■ SET TASKS
**a.** Print the stretch from "## goldencontriever3 (Nov" through "relaxed. I thought it was adorable." in the thread about dogs sleeping with their tongues out, copying it word for word.
**b.** Continue the thread about dogs sleeping with their tongues out from its last line.

■ SELECTION
# Sleeping with tongue sticking out?



## hotel4dogs (Sep 29, 2008)

oh my, I hope it doesn't mean anything serious, because Toby does it, too!! I've even touched his tongue to see if he'll pull it back into his mouth, and he doesn't. It's weird looking, and as you said, kinda scary looking!


----------



## goldencontriever3 (Nov 7, 2008)

Mickey sleeps with his tongue out too, especially when he is really tired!! I hope it doesn't mean anything bad also!


----------



## magiclover (Apr 22, 2008)

How old is Tesia? I know Magic's tongue would do that in the last few years when she was sleeping because her teeth had worn down in the front and there was a little gap when she was relaxed. I thought it was adorable.


----------



## Sweet Girl (Jun 10, 2010)

Okay - I am SO relieved to hear it's not just Tee. And that I'm not the only one who finds it freaky!



magiclover said:


> How old is Tesia? I know Magic's tongue would do that in the last few years when she was sleeping because *her teeth had worn down in the front and there was a little gap when she was relaxed.* I thought it was adorable.

■ DATA RECORDS
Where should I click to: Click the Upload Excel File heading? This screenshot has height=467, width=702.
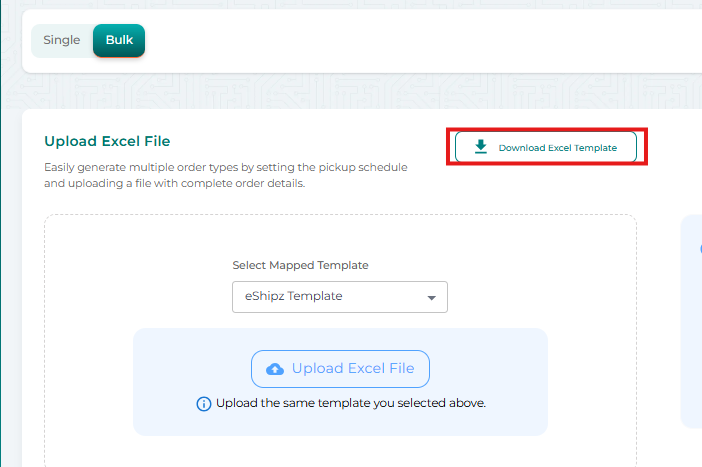click(107, 141)
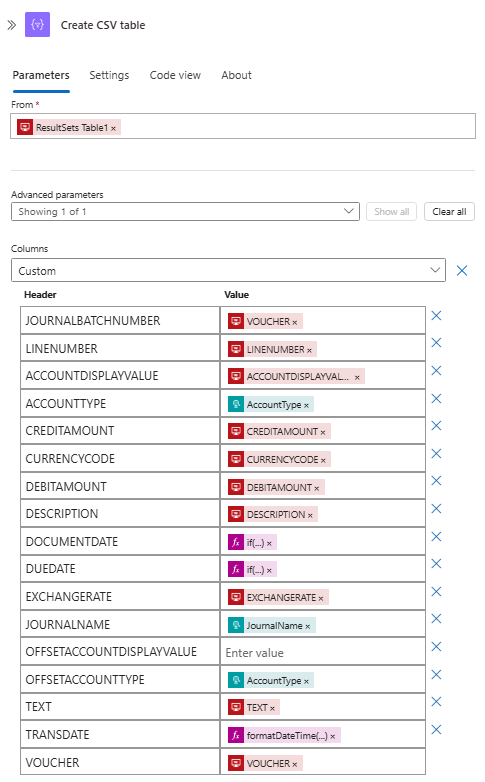The image size is (485, 782).
Task: Delete the OFFSETACCOUNTDISPLAYVALUE row
Action: (x=436, y=646)
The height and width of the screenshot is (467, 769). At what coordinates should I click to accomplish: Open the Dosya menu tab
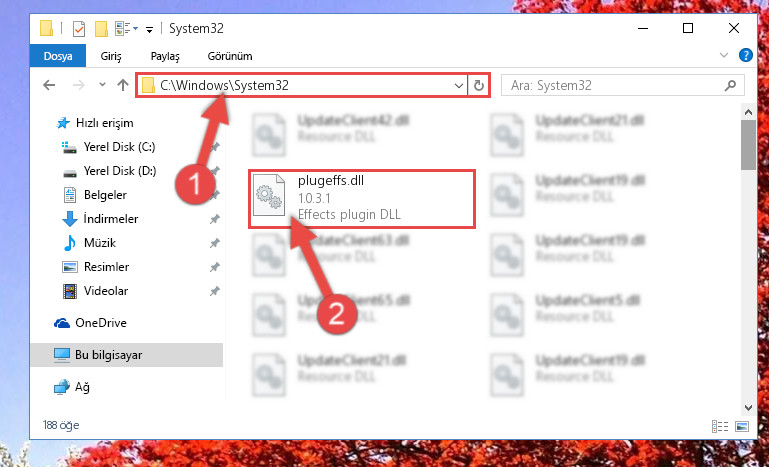(x=58, y=56)
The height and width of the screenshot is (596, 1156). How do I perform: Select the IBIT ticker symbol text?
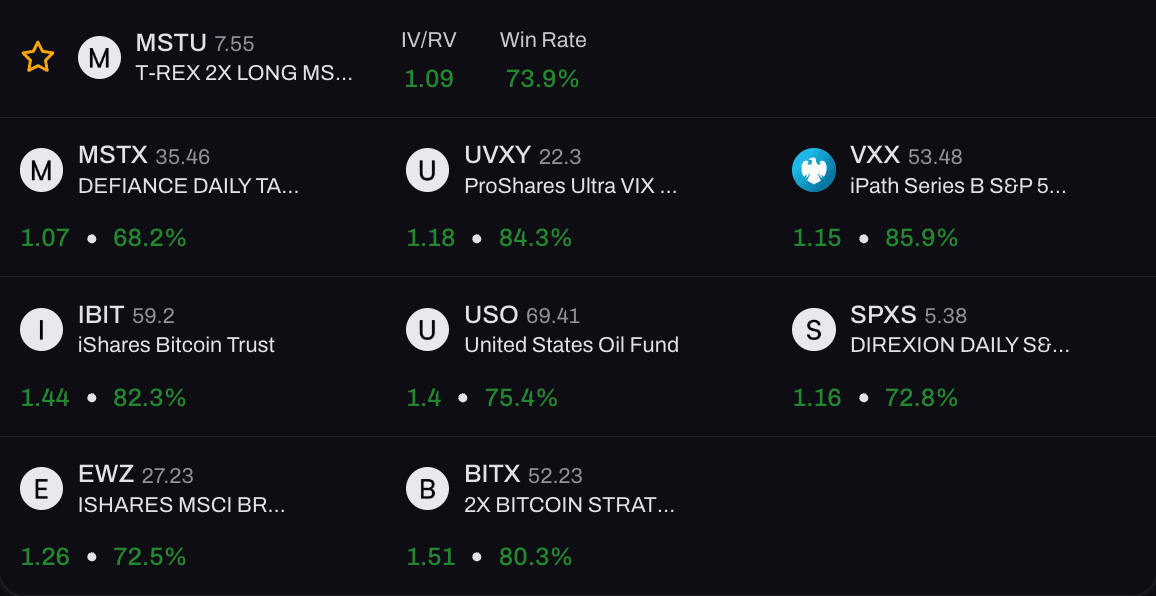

■ ANSWERS FOR THIS EXERCISE
**a.**
## goldencontriever3 (Nov 7, 2008)

Mickey sleeps with his tongue out too, especially when he is really tired!! I hope it doesn't mean anything bad also!


----------



## magiclover (Apr 22, 2008)

How old is Tesia? I know Magic's tongue would do that in the last few years when she was sleeping because her teeth had worn down in the front and there was a little gap when she was relaxed. I thought it was adorable.

**b.**
This makes a LOT of sense - and could well explain it. Tesia is 11 - and she has pretty worn down tennis ball teeth. (I know, bad owner. But she _looooves_ tennis balls!). I was worried it was something neurological. I'm so glad I asked!


----------



## nolefan (Nov 6, 2009)

Aw, this makes me miss my very first dog, Wesley. He was a collie/sheltie mix and would fall asleep in the funniest positions, head propped up on something or on his back and have that tongue hanging out the side. I'd come along and flip it a bit with my finger and nothing. Sometimes he'd even leave it there when he woke up. He did it all his life and how I'd love to have another dog who did it. He was the sweetest, goofiest boy. Just consider it part of a charming personality


----------



## Dallas Gold (Dec 22, 2007)

Barkley slept all the time with his tongue out of his mouth. Boy do I miss seeing it!


----------



## Sweet Girl (Jun 10, 2010)

I have actually tried to snap a picture of her sleeping with her tongue out a couple times (mostly out of concern to post it here!). But she always wakes up. I'll keep trying (even though it's creepy!).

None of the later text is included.